AutoZone's strategy has been to invest in its store count and customer service capabilities to make it easier for consumers to quickly get the part they need. This simple but effective strategy has lead to consistent growth in same-store sales and revenue. When combined with steady margin improvements and the company's habit of buying back stock, the AutoZone was able to report 41 consecutive quarters of double-digit EPS growth.
However, that streak recently came to an end. Last quarter, AutoZone's same-store sales were flat, and EPS only grew by 8.8%. Management blamed the slowdown primarily on a delay in tax refunds, which many customers have historically used to make vehicle repairs.
While that excuse makes sense to me, Wall Street wasn't thrilled with the news and sold off the company's stock. That has knocked down the company's valuation as shares are currently trading for less than 14 times next year's earnings estimates. I think that's a bargain price for a recession-resistant retail concept that promises double-digit profit growth over the next five years.
The market is completely misreading this stock
Rich Duprey (American Outdoor Brands): Sometimes, and in some ways, the market just gets it wrong. That's the case with American Outdoor Brands, which remains significantly undervalued because the market is interpreting gun sales data all wrong.
The federal gun buyer background check data for April showed more than 2 million applications for the month, and the market took that as another signal that demand for guns was declining. The figures were 16% below March's numbers and almost 5% below year-ago levels, so it would seem the market has it right: that demand is ebbing and American Outdoor's stock price drop was warranted. Except the market is looking at the numbers wrong.
First, April is historically a quieter month than March, and background checks typically decline by double-digit percentages. Second, 2016 was a unique year in that gun sales were driven by politics and the expectation that the presidential election would have a different outcome. There were more than 27.5 million background checks processed last year, more than any time since the FBI began tracking such data in the late 1990s.

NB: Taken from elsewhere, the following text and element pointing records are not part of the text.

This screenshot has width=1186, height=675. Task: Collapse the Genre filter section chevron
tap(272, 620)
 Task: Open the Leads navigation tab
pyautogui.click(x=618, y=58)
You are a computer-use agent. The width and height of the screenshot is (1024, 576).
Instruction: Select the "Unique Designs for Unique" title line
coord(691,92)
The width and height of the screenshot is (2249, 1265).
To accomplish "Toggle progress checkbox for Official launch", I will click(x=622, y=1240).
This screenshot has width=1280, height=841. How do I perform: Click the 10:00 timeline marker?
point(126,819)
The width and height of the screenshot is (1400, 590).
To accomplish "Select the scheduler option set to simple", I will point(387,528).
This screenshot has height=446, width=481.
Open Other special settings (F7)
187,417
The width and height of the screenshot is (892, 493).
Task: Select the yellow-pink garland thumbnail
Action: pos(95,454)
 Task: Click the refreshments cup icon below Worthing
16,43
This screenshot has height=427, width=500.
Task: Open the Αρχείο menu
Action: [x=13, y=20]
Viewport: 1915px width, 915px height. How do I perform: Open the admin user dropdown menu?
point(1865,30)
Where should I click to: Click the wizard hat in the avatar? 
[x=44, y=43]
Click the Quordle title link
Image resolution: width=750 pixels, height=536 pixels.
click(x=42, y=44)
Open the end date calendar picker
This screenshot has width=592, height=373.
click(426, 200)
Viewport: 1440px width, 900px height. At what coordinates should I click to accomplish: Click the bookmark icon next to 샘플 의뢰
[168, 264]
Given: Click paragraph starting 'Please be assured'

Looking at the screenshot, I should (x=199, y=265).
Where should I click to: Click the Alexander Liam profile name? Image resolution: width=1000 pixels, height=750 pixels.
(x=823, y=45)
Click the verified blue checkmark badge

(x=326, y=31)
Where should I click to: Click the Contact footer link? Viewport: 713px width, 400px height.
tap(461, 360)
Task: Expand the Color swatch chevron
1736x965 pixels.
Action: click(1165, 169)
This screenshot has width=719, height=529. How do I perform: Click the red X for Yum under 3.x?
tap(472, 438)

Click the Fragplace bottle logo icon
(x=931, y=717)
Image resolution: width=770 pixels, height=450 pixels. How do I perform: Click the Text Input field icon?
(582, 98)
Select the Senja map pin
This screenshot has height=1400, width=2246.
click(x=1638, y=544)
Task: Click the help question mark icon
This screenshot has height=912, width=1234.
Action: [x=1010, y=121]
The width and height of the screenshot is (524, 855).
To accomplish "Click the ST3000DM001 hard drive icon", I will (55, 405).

A better comparison would be the 2015 data, which, while still a record-setting year at the time, was not especially skewed by politics or elections. When compared to April 2015, we find background checks running almost 20% higher. In other words, just because this year's gun buyer data isn't as high as the all-time biggest surge in gun buying doesn't mean demand isn't still enormous.
The market is misreading the signs and discounting American Outdoor Brands' stock, and that's a buying opportunity. The gunmaker trades at just nine times trailing earnings, around 12 times next year's estimates, and at a fraction of its projected earnings growth rates. It also goes off at an incredibly discounted seven times its free cash flow.
Few stocks are as cheap as American Outdoor Brands yet have a phenomenal growth trajectory in front of them, and for that, investors can thanks the market for getting it completely wrong.